Is reading making a comeback in the United States? That's the finding of "Reading on the Rise," a study released last week by the National Endowment for the Arts, which concludes that literary reading among adult Americans has gone up 3.5 percent over the last six years.
The endowment considers this significant because its last reading survey, in 2002, reported such a precipitous drop in literary reading that it was titled "Reading at Risk." The 2002 study showed that in the 10-year period beginning in 1992, adult readers fell from 54 percent of the population to 46.7 percent. So does the new report mean we've turned a cultural corner?
The answer depends on how you think about reading. I'm not so sure reading really was in crisis - any more than it ever has been.
Laments over the death of reading are as old as mass literacy; ever since we began to consider culture as a social value, we've fixated on the way it falls apart. But what is it, exactly, we're lamenting? The NEA's terms are not particularly useful. The key phrase in "Reading on the Rise" is "literary reading," which the endowment defines as "novels and short stories, plays or poems." In 2008, for the first time, the NEA included online reading habits in its survey; as in previous years, nonfiction was left out of the loop.
That puts the works of David McCullough, Joseph Mitchell, Patricia Hampl and a lot of other authors into the "not literature" category and out of the picture. More to the point, such a definition is unconscious of its own elitism, the idea that literary reading is different from (read: better than) any other kind.
In a recent essay in The Nation, William Deresiewicz argued that the NEA has played into the tendency of so-called literary mandarins - the critics and scholars - to see themselves as "the Last of the Readers," an embattled cultural elite. His response to the 2002 survey's finding that "only" 96 million American adults engaged in literary reading? "Ninety-six million American adults engage in literary reading!"
In other words, there's a whole lotta reading going on. I agree with Mr. Deresiewicz; 96 million is a lot of readers, a veritable army of the written word. And yet I'm glad that reading also seems to be on the upswing - if indeed it is.

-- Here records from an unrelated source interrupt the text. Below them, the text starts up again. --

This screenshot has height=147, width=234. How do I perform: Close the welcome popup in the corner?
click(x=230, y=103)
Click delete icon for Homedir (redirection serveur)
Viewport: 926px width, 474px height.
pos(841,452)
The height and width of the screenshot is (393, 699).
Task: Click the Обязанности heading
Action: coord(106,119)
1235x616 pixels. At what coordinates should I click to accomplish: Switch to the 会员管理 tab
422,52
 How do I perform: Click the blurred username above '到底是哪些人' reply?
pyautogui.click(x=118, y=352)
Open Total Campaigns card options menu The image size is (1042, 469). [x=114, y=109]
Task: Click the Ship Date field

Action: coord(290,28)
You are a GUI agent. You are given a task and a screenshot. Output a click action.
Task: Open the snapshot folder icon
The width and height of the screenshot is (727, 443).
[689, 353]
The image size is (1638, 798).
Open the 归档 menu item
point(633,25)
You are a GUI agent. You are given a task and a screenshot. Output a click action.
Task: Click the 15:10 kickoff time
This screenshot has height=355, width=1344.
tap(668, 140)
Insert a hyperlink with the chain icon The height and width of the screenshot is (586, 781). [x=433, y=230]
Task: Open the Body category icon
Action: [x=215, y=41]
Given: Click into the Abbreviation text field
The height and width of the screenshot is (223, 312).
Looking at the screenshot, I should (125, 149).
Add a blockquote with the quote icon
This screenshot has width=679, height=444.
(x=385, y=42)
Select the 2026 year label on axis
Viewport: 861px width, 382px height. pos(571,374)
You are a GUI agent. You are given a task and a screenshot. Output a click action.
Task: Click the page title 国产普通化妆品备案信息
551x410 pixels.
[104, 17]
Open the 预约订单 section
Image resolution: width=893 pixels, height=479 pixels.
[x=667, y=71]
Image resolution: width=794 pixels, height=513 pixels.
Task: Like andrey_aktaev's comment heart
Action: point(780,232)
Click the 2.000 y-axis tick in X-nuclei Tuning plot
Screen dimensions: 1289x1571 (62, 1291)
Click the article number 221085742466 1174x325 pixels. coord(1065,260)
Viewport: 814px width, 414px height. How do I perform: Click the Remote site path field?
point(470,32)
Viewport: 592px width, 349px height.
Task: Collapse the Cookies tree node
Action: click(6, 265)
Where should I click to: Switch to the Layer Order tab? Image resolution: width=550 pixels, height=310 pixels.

"Reading on the Rise" makes a big deal of the fact that when you consider all age groups, "the absolute number of literary readers is now the highest in the survey's history": 112.8 million, up 16.6 million from 2002. The percentages, though, tell a different story. In 2008, 50.2 percent of American adults read literature, but in 1982, the figure was 56.9 percent.
Then there are the demographics, which may say less about literary habits than about American life.
Not surprisingly, reading rates go up according to level of education; 68.1 percent of college graduates identify as readers, compared with 39.1 percent of high school graduates and 18.5 percent of those who never went to high school. Consider ethnicity - 55.7 percent of whites, 42.6 percent of African-Americans and 31.9 percent of Latinos meet the NEA's "literary reader" criteria - and you get a fuller picture, suggesting that in the U.S., reading is a talisman of class.
This is important because "Reading on the Rise" correlates its findings to a broader context, framing reading in terms of moral value. "Reading is an important indicator of various positive individual and social behavior patterns," the report informs us, adding that "previous NEA research has shown that literary readers attend arts and sports events, play sports, do outdoor activities, exercise and volunteer at higher rates than nonreaders."
Setting aside the question of whether reading is, or even should be, good for you (check out Alan Bennett's short novel The Uncommon Reader for a deft take on the other side of that debate: books as socially disruptive), these sorts of comparisons suggest a disturbing subtext, in which a certain kind of reader makes a better grade of citizen - literary eugenics, in other words.
But don't expect "Reading on the Rise" to address that; it's too interested in celebrating itself.